→ WHAT IS ASKED
Rewrite the rows from the line with "Task: Click the" through the end of the rows, replacing "screenshot" with "capture" and leaving everything else unchanged. Leave the pictures out of your answer.

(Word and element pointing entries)
= = =

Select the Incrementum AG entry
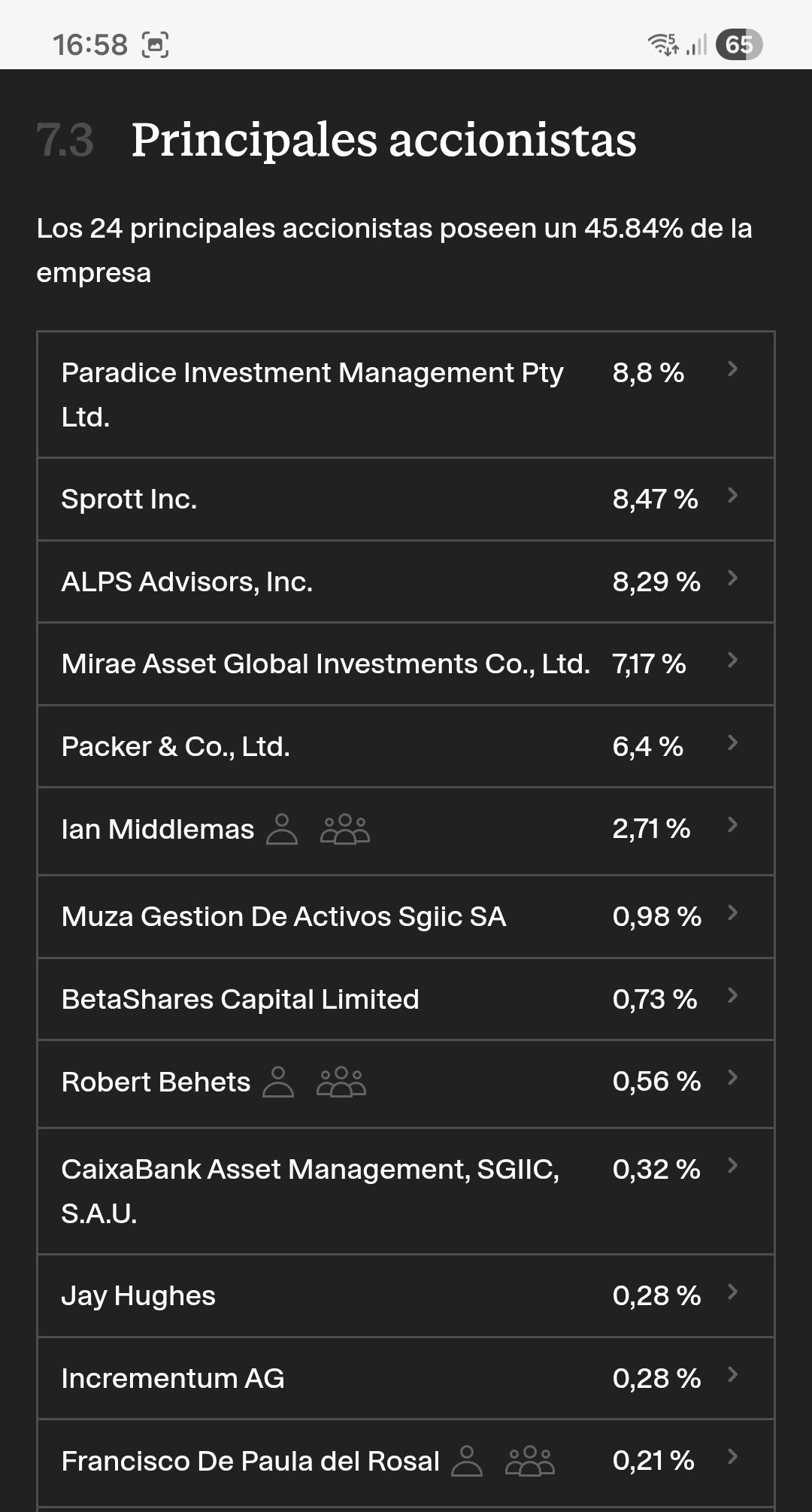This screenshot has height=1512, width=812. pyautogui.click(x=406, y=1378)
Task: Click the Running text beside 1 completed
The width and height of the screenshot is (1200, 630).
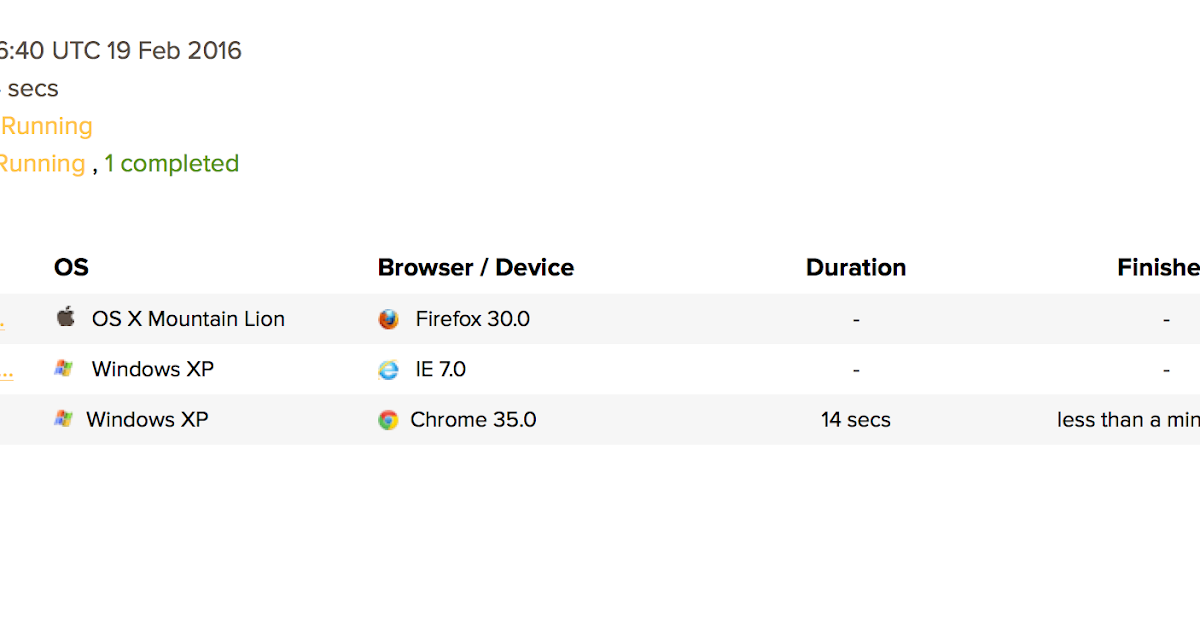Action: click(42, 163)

= = =

→ WRITTEN RESPONSE
Task: Click the Running text beside 1 completed
The width and height of the capture is (1200, 630).
Action: click(42, 163)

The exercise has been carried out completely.